Along with their desired actions, medications can also cause unwanted side effects. Certain medications may cause a metallic taste in the mouth, which can interfere with the enjoyment of food and intake of adequate nutrition. This side effect, known as dysgeusia, can occur with a variety of medications ranging from antibiotics to cancer medications.
Angiotensin converting enzyme inhibitors, or ACE inhibitors, are medications used to treat high blood pressure and heart failure. These commonly prescribed drugs may cause a metallic taste in the mouth and other taste disturbances, such as partial loss of taste perception. Captopril, one of many different ACE inhibitors, causes taste disturbances in approximately two to four percent of people taking the drug, according to the U.S. Food and Drug Administration-approved prescribing information.
Other ACE inhibitors that may cause a metallic taste in the mouth include lisinopril, fosinopril, enalapril, trandolapril, quinapril and ramipril, notes the Cleveland Clinic.
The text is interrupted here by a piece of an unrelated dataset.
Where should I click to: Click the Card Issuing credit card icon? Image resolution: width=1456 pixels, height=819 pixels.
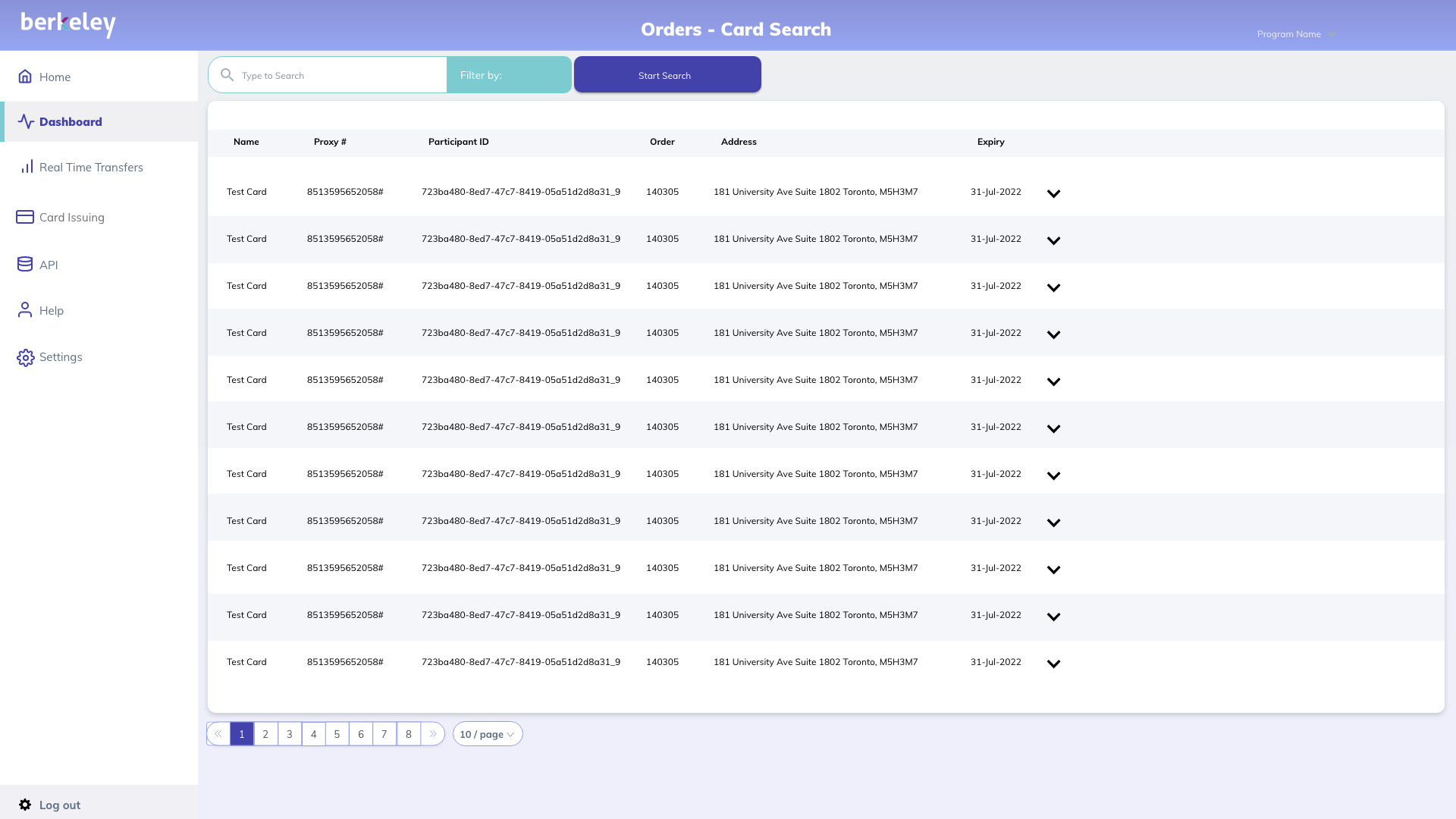pos(25,217)
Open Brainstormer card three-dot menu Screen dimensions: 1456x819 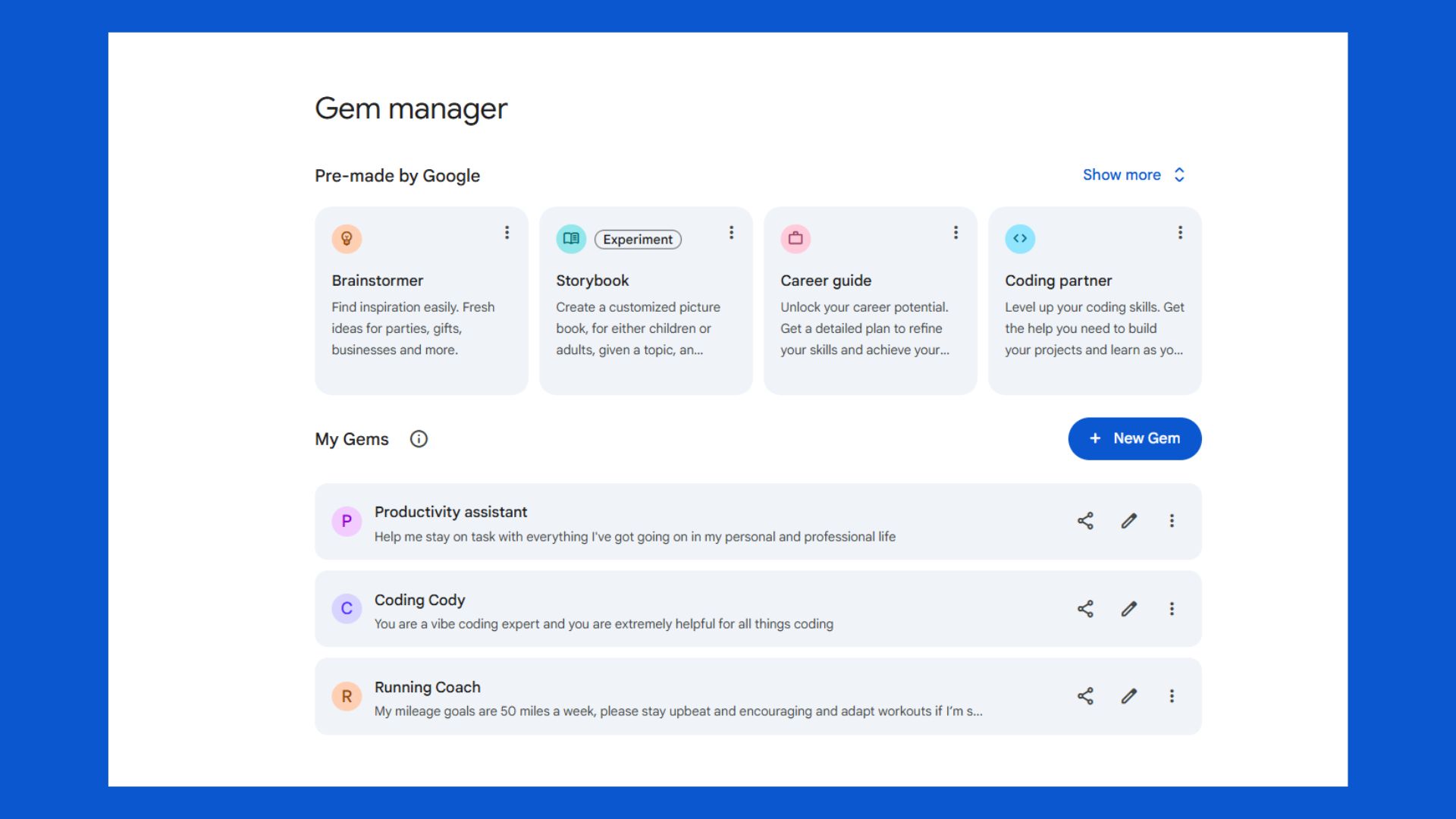[507, 233]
Taste disturbances often resolve with continued use of ACE inhibitors.
Metformin is one of the most commonly prescribed oral medications for type 2 diabetes mellitus. The FDA-approved prescribing information indicates that approximately three percent of people experience a metallic taste in the mouth when beginning metformin drug therapy. This side effect typically resolves with continued use of the medication.
A metallic taste in the mouth and other taste abnormalities may occur while taking certain antibiotics. Three frequently prescribed antibiotics associated with this side effect include clarithromycin, metronidazole and trimethoprim-sulfamethoxazole, reports Dr. Scott Moses on FamilyPracticeNotebook.com. Azithromycin and ethionamide may also cause a metallic taste in the mouth.
People with an overactive thyroid gland often take antithyroid medications to decrease thyroid hormone production. These medications can cause taste disturbances, including a metallic taste in the mouth, reports the National Library of Medicine's online encyclopedia MedlinePlus. Radioactive iodine, propylthiouracil and methimazole are the three antithyroid medications commonly used in the United States.
Certain cancer chemotherapy medications can interfere with normal taste. The platinum-containing drugs cisplatin and carboplatin can cause a metallic taste in the mouth, reports the American Cancer Society. Other anticancer drugs that may be associated with taste changes, including a metallic taste, include paclitaxel, vincristine, methotrexate, levamisole, doxorubicin, dacarbazine, mechlorethamine and cyclophosphamide.
The medicinal form of the metal lithium remains a mainstay of treatment for bipolar disorder. A metallic taste in the mouth proves a common adverse side effect of lithium therapy, according to the FDA-approved prescribing information for the drug.
The prescription muscle relaxant methocarbamol may cause a metallic taste in the mouth, notes Brigham and Women's Hospital. The medication is commonly prescribed for the treatment of sprains, strains and other muscle injuries.